Any discussion of staffing needs to take into account the financing of staffing needs. To the extent that additional funds from an outside source are necessary, it becomes a question of from where they will come. A major barrier to increased staffing in nursing facilities concerns the fiscal limits of governmental support. Since government pays for nearly 63 percent of current nursing home expenditures (Levit et al., 1994), Congress has been reluctant to increase staffing requirements to needed levels, even though some members of Congress have been sympathetic to the need for increased staffing. The small staffing increases under OBRA 87 required substantial new resources. These staffing increases were apparently based on the amount legislators and industry leaders considered to be politically and fiscally feasible, because most of the costs for increased staffing would be reflected in increases in federal and state Medicaid budgets.

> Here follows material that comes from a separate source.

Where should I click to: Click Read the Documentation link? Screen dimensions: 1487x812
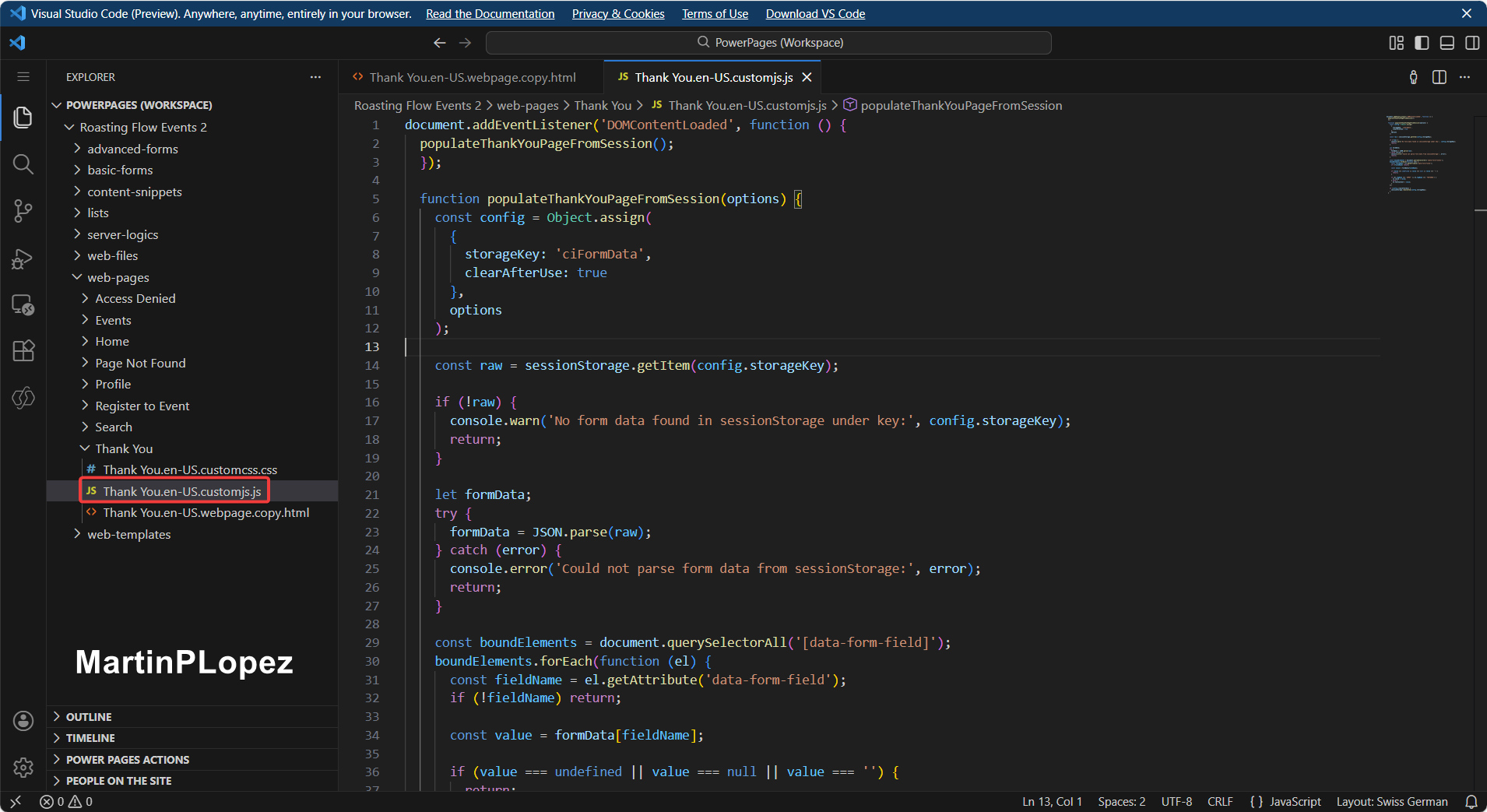(490, 13)
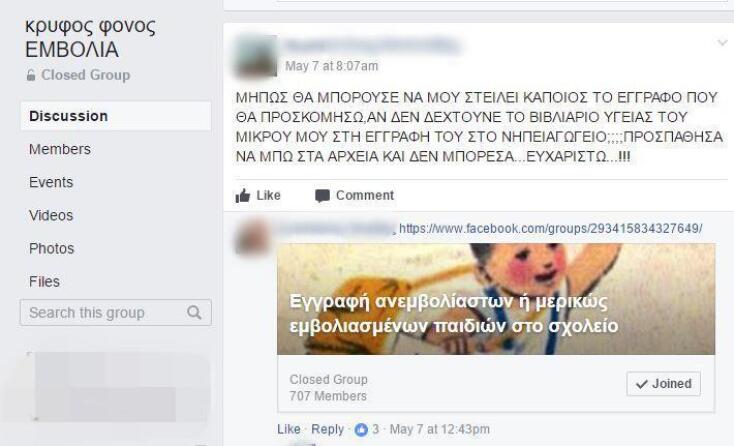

Since OBRA 87 was passed, federal legislation has been considered by selected congressional representatives for increased staffing beyond the OBRA requirements, but such legislation has not had the political support to proceed. States have the authority to increase their Medicaid payment rates as a means of increasing staffing standards, but the pressures on some states with rapidly growing Medicaid budgets make it unlikely that they will initiate increases in nursing home staffing requirements. The research reviewed has shown that low-quality facilities have a higher proportion of Medicaid residents, and Medicaid rates are usually lower than private-pay rates. Policymakers are faced with difficult choices involving trade-offs between quality and costs. Since the population of this country is aging and the oldest-old age group is increasing, and there is no cure in sight for chronic diseases such as Alzheimer's, the demand for nursing home care will not abate, even with the growth of alternative long-term care facilities. Funding mechanisms will have to be explored to ensure adequate staffing to care for residents with multiple chronic conditions and with special care or subacute care needs. It is clear that substantial improvements in the quality of nursing home care are not possible without the allocation of increased financial resources for additional and appropriately qualified staffing.

Footnotes

1

These are clinical problems that are not necessarily unique to nursing home settings.

2

The IOM committee commissioned this paper by Johnson and colleagues. The committee appreciates their contributions. The full text of the paper can be found in its entirety in Part II of this report.

3

Telephone communication with Steven Pelovitz, Associate Administrator, Health Care Financing Administration.

4

Discussion held at the special invitational session on Quality and Staffing in Nursing Homes, sponsored by the National Institute of Nursing Research on behalf of the IOM study, in conjunction with the 1994 annual meeting of the Gerontological Society of America in Atlanta, November, 1994.

5

Much of the information in this section was taken from the background papers commissioned from Johnson et al., Maas et al., and Harrington, for use by the IOM committee. The committee appreciates their contributions. The full text of the papers can be found in Part II of this report.

6

The source and assumptions used in arriving at the rough estimate are as follows: There are about 16,608 nursing facilities in the United States (AHCA, 1995). The differential between an RN and an LPN salary is $3.98 per hour (AHCA, 1995). Note that RN presence for 8 hours a day is currently required. Then, $3.98 × 16 hours = $64.00 per day; $64.00 × 365 days = $23,260 annually per facility × 16,608 facilities = $338 million. The committee assumes and fully expects that detailed cost calculations will be undertaken by HCFA, states, and other parties involved.